Let’s discover the original recipe for Ligurian focaccia together

We reveal the recipe for Ligurian focaccia, follow the instructions step by step, and you will bake a focaccia worthy of tradition at home!

Ingredients for the dough
450 g of flour
270 g of warm water
12 g of fresh brewer’s yeast
15 gr of extra virgin olive oil
1 teaspoon fine salt
1 teaspoon of honey
Ingredients for the brine
100 g of water
40 g of extra virgin olive oil
1 teaspoon fine salt

Dissolve the yeast in the water in a bowl, add the honey and two tablespoons of flour and mix.
Let it rest for half an hour.
Transfer the remaining flour into a bowl and mix with the salt, pour the previously leavened batter into the centre.

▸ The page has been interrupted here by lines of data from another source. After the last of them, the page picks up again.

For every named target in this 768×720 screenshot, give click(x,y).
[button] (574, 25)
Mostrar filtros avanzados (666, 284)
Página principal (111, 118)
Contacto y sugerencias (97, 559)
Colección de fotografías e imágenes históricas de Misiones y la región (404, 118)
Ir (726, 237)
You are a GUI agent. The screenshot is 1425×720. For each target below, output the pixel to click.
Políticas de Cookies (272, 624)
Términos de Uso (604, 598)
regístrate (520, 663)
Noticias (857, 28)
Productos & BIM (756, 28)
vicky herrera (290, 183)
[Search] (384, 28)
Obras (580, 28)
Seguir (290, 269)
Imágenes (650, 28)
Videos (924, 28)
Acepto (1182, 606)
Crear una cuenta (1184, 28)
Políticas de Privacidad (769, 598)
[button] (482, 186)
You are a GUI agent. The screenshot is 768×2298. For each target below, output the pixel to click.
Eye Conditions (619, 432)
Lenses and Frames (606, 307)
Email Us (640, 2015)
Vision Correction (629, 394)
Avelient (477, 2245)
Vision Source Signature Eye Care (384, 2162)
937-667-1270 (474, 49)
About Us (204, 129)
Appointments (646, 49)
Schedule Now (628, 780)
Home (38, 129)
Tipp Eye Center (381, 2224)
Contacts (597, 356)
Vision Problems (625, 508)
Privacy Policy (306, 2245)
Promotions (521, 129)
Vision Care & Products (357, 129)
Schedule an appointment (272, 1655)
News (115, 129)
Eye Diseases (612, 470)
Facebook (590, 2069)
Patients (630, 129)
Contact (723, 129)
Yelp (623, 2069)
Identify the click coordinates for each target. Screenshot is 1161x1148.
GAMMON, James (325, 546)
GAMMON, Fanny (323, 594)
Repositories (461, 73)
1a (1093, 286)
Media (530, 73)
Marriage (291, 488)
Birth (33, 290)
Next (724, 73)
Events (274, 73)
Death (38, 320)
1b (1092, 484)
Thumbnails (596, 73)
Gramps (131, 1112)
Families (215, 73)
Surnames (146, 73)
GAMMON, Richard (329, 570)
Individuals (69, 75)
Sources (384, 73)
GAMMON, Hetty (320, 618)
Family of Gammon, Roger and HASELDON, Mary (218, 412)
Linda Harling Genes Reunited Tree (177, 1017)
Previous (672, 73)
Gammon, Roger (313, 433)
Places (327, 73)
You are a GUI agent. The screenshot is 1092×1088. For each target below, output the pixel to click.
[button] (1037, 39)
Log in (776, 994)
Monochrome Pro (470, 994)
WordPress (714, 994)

Start mixing the ingredients with a spoon.
When the dough starts to take shape add the oil and knead until you get a soft and elastic consistency.

Form a ball with the dough and cover the bowl with a kitchen towel.
Let it rise until it has doubled in volume (about a couple of hours).
Put a little flour on a work surface, roll out a loaf, lift one flap and fold it over the other.
Let it rest for about ten minutes.

Roll out the dough to a uniform thickness and place it in a 30×40 cm pan greased with oil.
Let it rest for half an hour.

With the fingertips of your hands, make close and deep dimples all over the surface of the dough.
Pour all the ingredients for the brine into a bowl and mix.
Distribute the emulsion on the focaccia and let it rest for an hour.
Bring the oven to 250°C and bake for 15-20 minutes.
At the end of cooking, wait for it to cool down a bit: enjoy your meal with the Ligurian focaccia!